_Фрагмент текста:_
╭──

Первый же казах, который нас встретил, попросил: «Эй, бала, дай голову твою потрогать, нет ли у тебя рогов? Ты немис, вас в газетах с рогами рисуют». Аул был очень бедный, приходилось голодать; если ели два раза в неделю, то это считалось хорошо. А в Бурасе переселенцев хоть чем-то кормили, зерноотходы давали.
Нам пригодился ящик с инструментами. Я дырявую посуду паял, патефоны чинил, одних самоваров целый десяток отремонтировал. А мне-то всего 15 лет было!
Отец удивлялся:
- И когда ж ты, Лео, всему научился?
А я ему ответил:
- Так у тебя и перенял; ты работал, а я тебе в затылок дышал…
Отца через месяц забрали в трудармию, и он работал под Тулой, в городке Бобрик-Донской, откуда река Дон начинается. Там он с другими трудармейцами (среди них земляки наши Шмайхель, Шмидт, немец с украинской фамилией Коваленко) участвовал в восстановлении мастерских при шахте.
Пришла и моя очередь стать трудармейцем. Мать немного пирожков для меня испекла. Младший брат провожал меня, так я ему эти пирожки отдал. Сестру Ирму хотели в детдом поместить, но мать не согласилась, и потом их отправили в Павлодар отбывать трудовую повинность в строительно-монтажном управлении № 1. Мама работала на стройке, а жили они в общежитии завода «Октябрь».

╰──

_Исходные данные:_

╭──

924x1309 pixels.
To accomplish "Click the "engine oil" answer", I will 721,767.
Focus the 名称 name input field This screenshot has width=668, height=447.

╰──

_Задания к работе:_
(a) Ответьте по фрагменту текста на следующие вопросы:
(i) Сколько самоваров удалось отремонтировать?
(ii) Под каким городом и в каком городке работал отец в трудармии?
(iii) Как назывался завод, в общежитии которого жили в Павлодаре?
(b) Перепишите из фрагмента текста всё от слов «Первый же казах, который» вплоть до слов «кормили, зерноотходы давали.», заменив слово «переселенцев» на «приезжих».

_Ответы по порядку:_
(a)
(i) Целый десяток.
(ii) Под Тулой, в городке Бобрик-Донской.
(iii) Завод «Октябрь».

(b)
Первый же казах, который нас встретил, попросил: «Эй, бала, дай голову твою потрогать, нет ли у тебя рогов? Ты немис, вас в газетах с рогами рисуют». Аул был очень бедный, приходилось голодать; если ели два раза в неделю, то это считалось хорошо. А в Бурасе приезжих хоть чем-то кормили, зерноотходы давали.